Sambung tulisan tentang menilai orang dari ucapan dan penampilannya, mulai tepat setelah kalimat terakhirnya.

━━ Dokumen Sumber ━━

Ajining Diri Gumatung Ing Lathi, Ajining Raga Gumantung (Ora) Ing Busana


Yah..judul di atas memang muncul karena adanya kekecewaan atas realita di sekitar kita. Senada dengan idiom english "dont judge abook by its cover", memang kadang secara tidak sadar (ataupun mungkin sadar), kita sering menilai sesuatu dari nampak luarnya saja. Padahal yang namanya pembungkus belum tentus yang dibungkus itu sesuatu yang baik, justru malah lebih buruk dari bungkusnya. Ajining diri gumantung ing lathi, emang ini benar-benar suatu hal yang nyata dan telah tersurat dalam banyak peribahasa bahkan sampai hadits sekalipun. :"Lisan lebih tajam dari pedang" atau hadits yang mafhumnya bahwa jika kita tidak bisa menjaga lisan kita, lebih baik diam. Sifat dan karakter seseorang juga bisa dilihat dari bagaimana dia berucap. Sama-sama kesandung, yang satu refleksnya berucap "Innalillahi" tapi satu orang lagi berucap "AS***", mungkin itu bisa menjadi sedikit indikator karakter orang tersebut. Di sisi lain, Ajining diri gumantung (ora) ing busana,-memang melawan peribahasa jawa yang sesungguhnya- bisa dibuktikan bahwa sesuatu (bisa juga seseorang) tidak bisa diukur dari tampak luarnya saja. Bisa jadi yang pakaiannya bagus, pake mobil mewah ternyata dia koruptor bahkan peselingkuh (uppss..ingat beberapa anggota DPR kita yang ketangkep polisi dan KPK??). Tapi, yang pakaiannya jelek atau cuma naik sepeda onthel kemana-mana bisa jadi dia seorang yang zuhud dan qonaah. "Busana" disini juga nggak cuma terikat pada busana = pakaian, tapi juga bisa pekerjaan, pendidikan dsb..Bisa jadi yang pekerjaannya cuma jadi tukang tambal ban itu kedudukannya lebih mulia di mata Tuhan daripada yang jadi dokter atau pengusaha. "Khoirunnas anfaahum linnas" atau"Sebaik-baik manusia adalah yang paling bermanfaat bagi orang lain". Bukankah itu indikator terbaik dari Tuhan yang harusnya kita pilih. Atau bisa juga belum tentu yang bisa lulus cepet lebih baik daripada yang lulusnya telat (he..bukannya membela diri..) tapi itu kenyataan, siapa tahu yang lulusnya telat, rezekinya masih disimpen Tuhan dan yang lulus cepet malah masih jadi pengangguran.. Ruwet memang tulisan ini...tapi, setidak-tidaknya, kita harus lebih bijak dalam menilai sesuatu. Jangan sampai kita salah menilai hanya karena sudut pandang kita yang sempit. Pake zoom out jangan cuma zoom in terus.

━━━
━━ Cuplikan Data ━━

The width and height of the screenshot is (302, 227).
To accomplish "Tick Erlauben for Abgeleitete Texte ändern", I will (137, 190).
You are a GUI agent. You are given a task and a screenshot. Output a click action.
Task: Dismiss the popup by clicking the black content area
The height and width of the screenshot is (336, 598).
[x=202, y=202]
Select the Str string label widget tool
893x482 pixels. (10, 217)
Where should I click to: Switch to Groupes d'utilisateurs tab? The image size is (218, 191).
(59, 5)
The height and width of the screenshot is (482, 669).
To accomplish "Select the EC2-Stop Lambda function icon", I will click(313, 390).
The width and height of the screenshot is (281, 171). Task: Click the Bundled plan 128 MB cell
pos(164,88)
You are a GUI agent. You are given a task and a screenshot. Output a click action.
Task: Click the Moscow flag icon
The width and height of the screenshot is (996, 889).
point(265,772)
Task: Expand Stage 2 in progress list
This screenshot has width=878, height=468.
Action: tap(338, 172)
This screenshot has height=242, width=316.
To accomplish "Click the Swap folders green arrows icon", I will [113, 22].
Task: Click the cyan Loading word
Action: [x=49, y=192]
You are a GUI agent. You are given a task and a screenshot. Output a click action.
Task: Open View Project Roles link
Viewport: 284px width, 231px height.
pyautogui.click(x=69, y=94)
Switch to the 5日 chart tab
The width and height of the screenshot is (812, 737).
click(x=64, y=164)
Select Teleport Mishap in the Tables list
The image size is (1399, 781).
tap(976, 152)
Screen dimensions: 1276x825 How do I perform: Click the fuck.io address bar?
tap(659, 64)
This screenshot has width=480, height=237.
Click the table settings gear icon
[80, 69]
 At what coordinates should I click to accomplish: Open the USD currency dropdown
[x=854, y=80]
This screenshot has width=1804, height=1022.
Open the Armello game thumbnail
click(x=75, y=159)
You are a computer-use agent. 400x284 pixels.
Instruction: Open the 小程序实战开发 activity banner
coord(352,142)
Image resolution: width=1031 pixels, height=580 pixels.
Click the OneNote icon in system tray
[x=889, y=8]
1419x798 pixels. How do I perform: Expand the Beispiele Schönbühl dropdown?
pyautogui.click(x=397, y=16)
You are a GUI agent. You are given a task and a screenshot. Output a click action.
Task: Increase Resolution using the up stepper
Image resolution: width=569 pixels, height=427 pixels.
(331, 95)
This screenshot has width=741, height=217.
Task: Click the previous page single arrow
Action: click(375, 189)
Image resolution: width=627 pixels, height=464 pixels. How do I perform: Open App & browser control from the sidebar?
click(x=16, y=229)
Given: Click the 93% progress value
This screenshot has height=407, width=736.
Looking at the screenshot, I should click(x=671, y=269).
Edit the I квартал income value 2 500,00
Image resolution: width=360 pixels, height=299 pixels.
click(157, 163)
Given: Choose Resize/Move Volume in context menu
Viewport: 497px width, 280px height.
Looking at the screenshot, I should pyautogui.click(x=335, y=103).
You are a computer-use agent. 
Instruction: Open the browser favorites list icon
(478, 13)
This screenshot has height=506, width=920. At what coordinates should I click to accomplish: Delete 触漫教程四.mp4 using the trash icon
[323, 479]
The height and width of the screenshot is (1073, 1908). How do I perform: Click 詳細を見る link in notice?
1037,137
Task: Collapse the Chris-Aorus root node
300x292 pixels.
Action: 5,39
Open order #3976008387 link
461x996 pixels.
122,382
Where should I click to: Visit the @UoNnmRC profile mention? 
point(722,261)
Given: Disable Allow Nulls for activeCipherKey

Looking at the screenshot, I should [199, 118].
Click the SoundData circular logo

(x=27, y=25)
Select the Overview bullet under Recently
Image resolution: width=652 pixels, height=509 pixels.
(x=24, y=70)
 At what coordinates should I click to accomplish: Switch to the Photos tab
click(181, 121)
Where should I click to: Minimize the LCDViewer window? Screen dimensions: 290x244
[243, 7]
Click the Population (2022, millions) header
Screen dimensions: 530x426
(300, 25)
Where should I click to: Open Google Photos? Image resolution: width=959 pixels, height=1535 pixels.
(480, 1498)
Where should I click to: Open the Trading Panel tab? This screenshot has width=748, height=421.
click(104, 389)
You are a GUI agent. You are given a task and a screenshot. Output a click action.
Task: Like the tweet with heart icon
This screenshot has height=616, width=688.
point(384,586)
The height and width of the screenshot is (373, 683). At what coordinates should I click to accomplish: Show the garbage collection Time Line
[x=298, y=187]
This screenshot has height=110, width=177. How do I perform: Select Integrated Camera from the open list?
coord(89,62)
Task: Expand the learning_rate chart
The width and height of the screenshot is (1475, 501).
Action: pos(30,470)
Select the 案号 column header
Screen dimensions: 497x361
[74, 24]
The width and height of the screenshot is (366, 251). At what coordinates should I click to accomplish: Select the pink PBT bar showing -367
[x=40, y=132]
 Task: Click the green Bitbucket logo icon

━━━

» Jawaban:
ME-DIA


huff..Akhir-akhir ini agak bingung untuk mengungkapkan uneg-uneg yang di otak dan hati. Media yang biasa kita gunakan ternyata tetep ada bug-nya (he..kayak hacker saja..).
ok..coba kita bahas satu-satu..
yang pertama adalah lisan. komunikasi verbal yang satu ini memang mutlak dibutuhkan. Dalam keseharian, jelas kita membutuhkan yang namanya mulut ini. Tapi, kalo tidak hati-hati..gara-gara si mulut ini justru kita akan jadi celaka. Ada sebuah istilah bahwa lisan itu lebih tajam dari pedang. Nah, emang bener..seringkali sebuah perseteruan besar dimulai dari si mulut yang tak terkendali. Sampai-sampai kalo kita pernah lihat anggota DPR yang berkelahi di ruang sidang, bukankah itu bermula dari saking liarnya lisan ini. Atau kejadian tawuran pelajar..pasti juga diawali dari sebuah ejekan atau makian yang kemudian menjalar ke sebagian anggota tubuh lainnya untuk berpartisipasi (maksudnya tangan dan kaki yang buat njotos atau nendang)...ok next kita ngerembug babagan media radio. sebenernya radio cukup efektif sebagai media untuk ber-unjuk rasa. Perkembangan radio juga semakin pesat, bahkan sekarang sudah ada radio internet. hebat ngga? tapi, kayaknya bangsa kita kebanyakan ngga begitu suka dengan sebuah informasi audio saja. Rasa penasaran akan sebuah informasi harus diimbangi dengan sebuah visualisasi obyek tersebut. Huff..emang repot...penyuka radio biasanya adalah emang orang-orang yang sudah cukup fanatik dengan media ini, tapi untuk mengajak orang untuk memanfaatkan media ini (tanpa content yang sesuai dengan si pendengar) juga akan cukup sulit. Radio saat ini masih didominasi orang yang suka request lagu,curhat tentang pacarnya, atau info orang hilang...he..atau kita coba media selanjutnya..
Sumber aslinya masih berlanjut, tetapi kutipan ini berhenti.